In tale direzione, in particolare, iniziando dalla gloriosa “Invencible Armada ” (come passò alla storia la Marina da Guerra spagnola) tale tradizione fu poi mutuata anche da altri Stati Europei che assieme alla Spagna si contendevano il dominio dei mari, Oceani soprattutto, dalla Francia all’Inghilterra, dall’Olanda al Portogallo.
La medesima tradizione fu, quindi, mantenuta anche dalle vecchie Colonie Spagnola dell’America Centro-Meridionale, che a partire dal 1808-1810 in poi avrebbero ottenuto l’indipendenza, dando così vita alle varie Repubbliche che tutti noi, oggi, conosciamo.

Fra queste il bellissimo Ecuador, che non è certo solo la patria del miglior cioccolato del mondo, ma anche il Paese che ha scritto le pagine più belle della stessa storia rivoluzionaria del Continente Americano, come abbiamo più volte ricordato anche su questa rivista.
Nel 1935, quindi 90 anni orsono, anche la Marina da Guerra dell’Ecuador avrebbe emulato l’antica tradizione marinaresca legata alla vecchia madrepatria iberica, intitolando una Nave-Scuola in memoria di uno dei suoi più grandi Presidenti, il Generale Eloy Alfaro Delgado, colui che aveva favorito non solo il progresso socio-economico del Paese Americano, ma anche la grande emigrazione dall’Europa, oltre che varato un serio programma per l’ammodernamento della stessa Marina da Guerra.
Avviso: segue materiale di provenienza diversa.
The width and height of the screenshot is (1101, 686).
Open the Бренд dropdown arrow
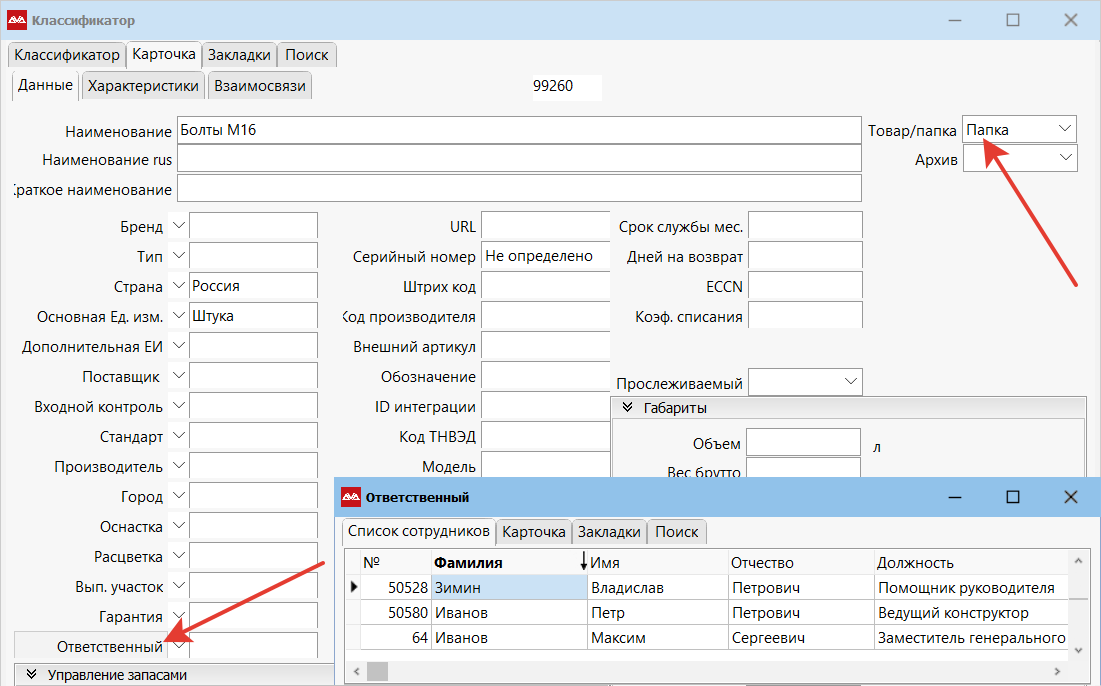[x=178, y=226]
Alfaro avrebbe pagato con la propria vita quell’amore che da sempre aveva dimostrato nei riguardi della propria Patria, come vedremo a breve.
Eloy Alfaro il “Viejo Luchador” (vecchio combattente)
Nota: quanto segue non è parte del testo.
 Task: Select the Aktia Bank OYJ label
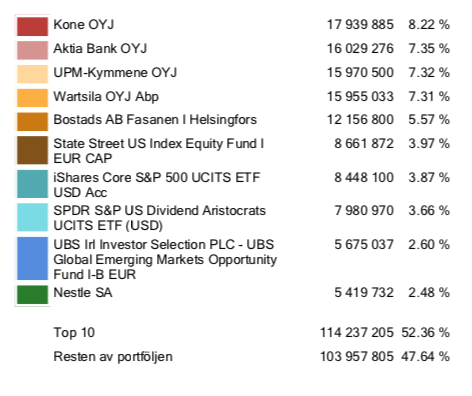(100, 49)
Eloy Alfaro Delgado nacque a Montecristi, nella provincia di Manabí (famosa per la produzione dei cappelli di paglia “Panama”), il 25 giugno 1842
Suo padre era un ricco uomo d’affari spagnolo, mentre sua madre era un’indigena della regione ecuadoriana del Manabí.

Ricevuta un’ottima istruzione, apprese, quindi, la pratica degli affari dal padre.
Di idee liberali avrebbe, in seguito si sarebbe occupato pienamente di politica, partecipato anche a vari eventi rivoluzionari.
La storia dell’Ecuador ci ricorda che l’ufficiale era divenuto uno dei più forti oppositori del Presidente Gabriel García Moreno, noto per essere un fervente cattolico, ma soprattutto un ostinato conservatore, contrario a ogni forma di mutamento sociale in chiave progressista.
Il suo primo “scontro” con il Presidente García Moreno avvenne già nel 1860, allorquando Alfaro partecipò a una rivolta anti-governativa, la quale fallì, costringendolo all’esilio a Panama.
Qui avrebbe poi sposato Ana Paredes y Arosemena, una ricca ereditiera.
Dopo l’assassinio di García Moreno (Quito, 6 agosto 1875), Alfaro tornò in Ecuador, ove riprese a fare politica attiva.
Combatté, quindi, contro Ignacio de Veintimilla, ma fu sconfitto nuovamente e, di conseguenza, costretto ad un altro periodo di esilio. Fece ritorno in Patria nel 1883, ma fu ulteriormente sconfitto.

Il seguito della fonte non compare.